Boskill J noted that a "party" for the purposes of the Act includes "any person claiming through or under a party to the arbitration agreement". Her Honour said that: "when read with section 8, this definition enables a person claiming through or under a party to an arbitration to be referred to arbitration, even if they themselves are not a party to the agreement".
It was common ground between the parties that the contractor's claims against the principal and the superintendents were closely related and depended upon findings about the same factual matters. It followed that, unless the contractor could succeed in its claim against the principal, then it could not succeed in its claim against the superintendents: "it [was] essentially the same claim against all parties".

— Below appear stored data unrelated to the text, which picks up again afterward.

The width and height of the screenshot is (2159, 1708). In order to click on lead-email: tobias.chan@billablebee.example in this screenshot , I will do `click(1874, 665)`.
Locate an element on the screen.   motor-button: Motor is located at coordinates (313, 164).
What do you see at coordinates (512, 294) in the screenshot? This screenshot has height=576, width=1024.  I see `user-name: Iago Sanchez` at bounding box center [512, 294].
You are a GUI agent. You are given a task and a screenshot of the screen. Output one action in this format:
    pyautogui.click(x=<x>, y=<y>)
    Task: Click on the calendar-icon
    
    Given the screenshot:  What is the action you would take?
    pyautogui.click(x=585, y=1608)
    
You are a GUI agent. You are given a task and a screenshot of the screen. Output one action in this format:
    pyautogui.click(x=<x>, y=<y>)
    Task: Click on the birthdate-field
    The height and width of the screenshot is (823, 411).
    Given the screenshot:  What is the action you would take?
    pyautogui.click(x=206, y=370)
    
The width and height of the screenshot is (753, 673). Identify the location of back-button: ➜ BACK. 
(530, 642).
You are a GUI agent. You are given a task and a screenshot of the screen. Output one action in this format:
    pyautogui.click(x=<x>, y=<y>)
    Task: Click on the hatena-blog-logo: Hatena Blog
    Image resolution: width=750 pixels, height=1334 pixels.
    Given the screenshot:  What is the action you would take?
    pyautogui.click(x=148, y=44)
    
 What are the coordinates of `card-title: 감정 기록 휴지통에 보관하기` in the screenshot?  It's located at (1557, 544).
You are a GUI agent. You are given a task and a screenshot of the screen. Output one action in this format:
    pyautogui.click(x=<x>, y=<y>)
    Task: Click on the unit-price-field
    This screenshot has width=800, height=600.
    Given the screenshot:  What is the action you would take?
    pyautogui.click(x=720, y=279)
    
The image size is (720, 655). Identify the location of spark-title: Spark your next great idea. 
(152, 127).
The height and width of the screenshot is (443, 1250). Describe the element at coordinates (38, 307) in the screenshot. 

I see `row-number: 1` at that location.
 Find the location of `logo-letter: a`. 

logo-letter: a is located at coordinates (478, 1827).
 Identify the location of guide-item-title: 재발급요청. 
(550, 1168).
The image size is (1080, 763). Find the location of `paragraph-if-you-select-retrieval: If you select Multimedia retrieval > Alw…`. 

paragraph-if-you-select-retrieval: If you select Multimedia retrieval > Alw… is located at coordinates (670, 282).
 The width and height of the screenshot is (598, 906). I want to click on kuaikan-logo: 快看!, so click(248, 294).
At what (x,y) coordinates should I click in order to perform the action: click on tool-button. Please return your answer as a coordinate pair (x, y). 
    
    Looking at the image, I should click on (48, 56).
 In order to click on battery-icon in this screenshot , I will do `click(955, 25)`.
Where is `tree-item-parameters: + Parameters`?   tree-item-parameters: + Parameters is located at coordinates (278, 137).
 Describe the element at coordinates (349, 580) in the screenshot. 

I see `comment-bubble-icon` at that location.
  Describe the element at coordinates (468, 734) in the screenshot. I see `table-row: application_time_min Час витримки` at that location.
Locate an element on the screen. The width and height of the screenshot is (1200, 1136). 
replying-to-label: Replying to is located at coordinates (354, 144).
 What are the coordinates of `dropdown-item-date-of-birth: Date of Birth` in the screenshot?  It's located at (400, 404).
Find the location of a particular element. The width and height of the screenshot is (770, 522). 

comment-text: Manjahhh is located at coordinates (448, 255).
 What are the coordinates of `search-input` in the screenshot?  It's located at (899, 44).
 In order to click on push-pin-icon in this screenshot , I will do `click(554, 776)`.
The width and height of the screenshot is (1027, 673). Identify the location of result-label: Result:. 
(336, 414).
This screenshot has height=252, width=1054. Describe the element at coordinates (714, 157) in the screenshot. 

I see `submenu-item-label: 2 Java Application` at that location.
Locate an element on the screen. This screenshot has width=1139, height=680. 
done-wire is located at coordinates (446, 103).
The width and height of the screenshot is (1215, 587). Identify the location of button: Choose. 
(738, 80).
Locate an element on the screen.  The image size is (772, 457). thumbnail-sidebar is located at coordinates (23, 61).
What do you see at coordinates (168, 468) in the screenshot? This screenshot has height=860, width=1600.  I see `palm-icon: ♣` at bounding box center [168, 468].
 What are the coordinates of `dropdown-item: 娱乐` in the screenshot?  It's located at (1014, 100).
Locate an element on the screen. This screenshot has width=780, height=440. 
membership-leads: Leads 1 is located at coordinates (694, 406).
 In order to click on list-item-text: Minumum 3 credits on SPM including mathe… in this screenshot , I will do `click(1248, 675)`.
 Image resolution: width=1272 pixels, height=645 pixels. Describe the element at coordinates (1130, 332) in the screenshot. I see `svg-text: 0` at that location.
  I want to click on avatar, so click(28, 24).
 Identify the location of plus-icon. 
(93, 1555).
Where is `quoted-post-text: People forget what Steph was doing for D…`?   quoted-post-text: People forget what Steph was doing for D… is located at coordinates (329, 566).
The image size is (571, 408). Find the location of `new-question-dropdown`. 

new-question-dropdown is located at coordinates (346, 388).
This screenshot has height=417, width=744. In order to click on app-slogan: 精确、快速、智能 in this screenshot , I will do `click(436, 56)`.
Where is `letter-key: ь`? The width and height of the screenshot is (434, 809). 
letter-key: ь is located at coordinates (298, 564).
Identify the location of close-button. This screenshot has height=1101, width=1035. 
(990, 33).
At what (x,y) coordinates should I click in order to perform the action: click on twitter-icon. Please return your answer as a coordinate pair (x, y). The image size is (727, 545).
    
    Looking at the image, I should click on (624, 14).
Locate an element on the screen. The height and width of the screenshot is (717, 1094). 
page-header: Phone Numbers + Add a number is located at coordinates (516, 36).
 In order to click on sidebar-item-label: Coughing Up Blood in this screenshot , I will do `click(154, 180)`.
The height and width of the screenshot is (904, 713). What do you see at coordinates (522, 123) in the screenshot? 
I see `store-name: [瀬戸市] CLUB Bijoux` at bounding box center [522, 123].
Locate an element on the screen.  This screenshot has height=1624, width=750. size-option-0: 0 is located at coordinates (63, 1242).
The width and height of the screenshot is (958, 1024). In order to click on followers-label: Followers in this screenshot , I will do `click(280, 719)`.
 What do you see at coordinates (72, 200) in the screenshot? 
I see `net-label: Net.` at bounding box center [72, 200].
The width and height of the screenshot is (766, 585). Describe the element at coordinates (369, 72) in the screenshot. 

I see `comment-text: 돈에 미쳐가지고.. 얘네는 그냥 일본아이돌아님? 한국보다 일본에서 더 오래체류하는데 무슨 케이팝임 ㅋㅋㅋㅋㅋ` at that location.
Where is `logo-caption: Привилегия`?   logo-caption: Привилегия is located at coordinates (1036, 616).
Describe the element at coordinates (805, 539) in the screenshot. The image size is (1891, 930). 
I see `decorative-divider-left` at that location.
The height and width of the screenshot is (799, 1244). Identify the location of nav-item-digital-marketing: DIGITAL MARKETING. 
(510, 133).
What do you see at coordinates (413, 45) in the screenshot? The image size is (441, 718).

Accordingly, her Honour accepted that it was likely that the superintendents would rely upon the rights vested in the principal under the contract to defend the claim against them and, in that sense, the superintendents could be said to claim "through or under" the principal. In support of this finding, Bowskill J cited the recent High Court of Australia decision in Rinehart:
"whether a party to proceedings is advancing a defence through or under a party to an arbitration agreement is necessarily to be answered by reference to the subject matter in controversy rather than the formal nature of the proceedings or the precise legal character of the person initiating or defending the proceedings".
In any event, her Honour said that, even if the superintendents were not a "party" for the purposes of the Act (such that the claims against them were not required to be stayed under section 8) it would be appropriate for the Court to exercise its inherent discretion to stay the litigation.
Analysis
The decision demonstrates that arbitration agreements will be readily enforced under the Act, its domestic equivalents that have been enacted in each State and Territory and its international equivalent in the International Commercial Arbitration Act 1974 (Cth). Each of these is based upon the UNCITRAL Model Law on International Commercial Arbitration from which section 8 of the Act derives.
The Court reiterated, as previous decisions have, that referrals to arbitration under section 8 of the Act are mandatory and that courts are bound to make such referrals where the circumstances in section 8 apply. In this case, however, the Court said that a referral to arbitration should be made even when the parties have expressly sought to preserve their right to bring court proceedings in some instances, particularly for "injunctive relief or urgent declaratory relief". This finding seems to take a different approach to previous decisions concerning preserved rights to bring court proceedings: for example, see our previous update here. It remains to be seen whether, in an appropriate case, a court may give more detailed consideration to the effect of section 8 (or its equivalents) on an urgent relief clause such as clause 41.4.
Specifically in relation to section 8 of the Act, the decision also demonstrates that arbitration agreements will only be found to be "incapable of being performed" in very limited circumstances. Most relevantly, an arbitration agreement is unlikely to be found to be "incapable of being performed" because of the "mere inconvenience" that an arbitration might run concurrently with a litigation.
Importantly for those in the construction industry, the decision demonstrates the operation of the expansive definition of "party" for the purposes of the Act and the likelihood that, in appropriate cases, superintendents may be able to enforce an arbitration agreement even though they are not a party to the arbitration agreement itself.
This means that, in such circumstances, industry participants will not be faced with parallel litigation and arbitration proceedings that might reach different determinations of the same issue.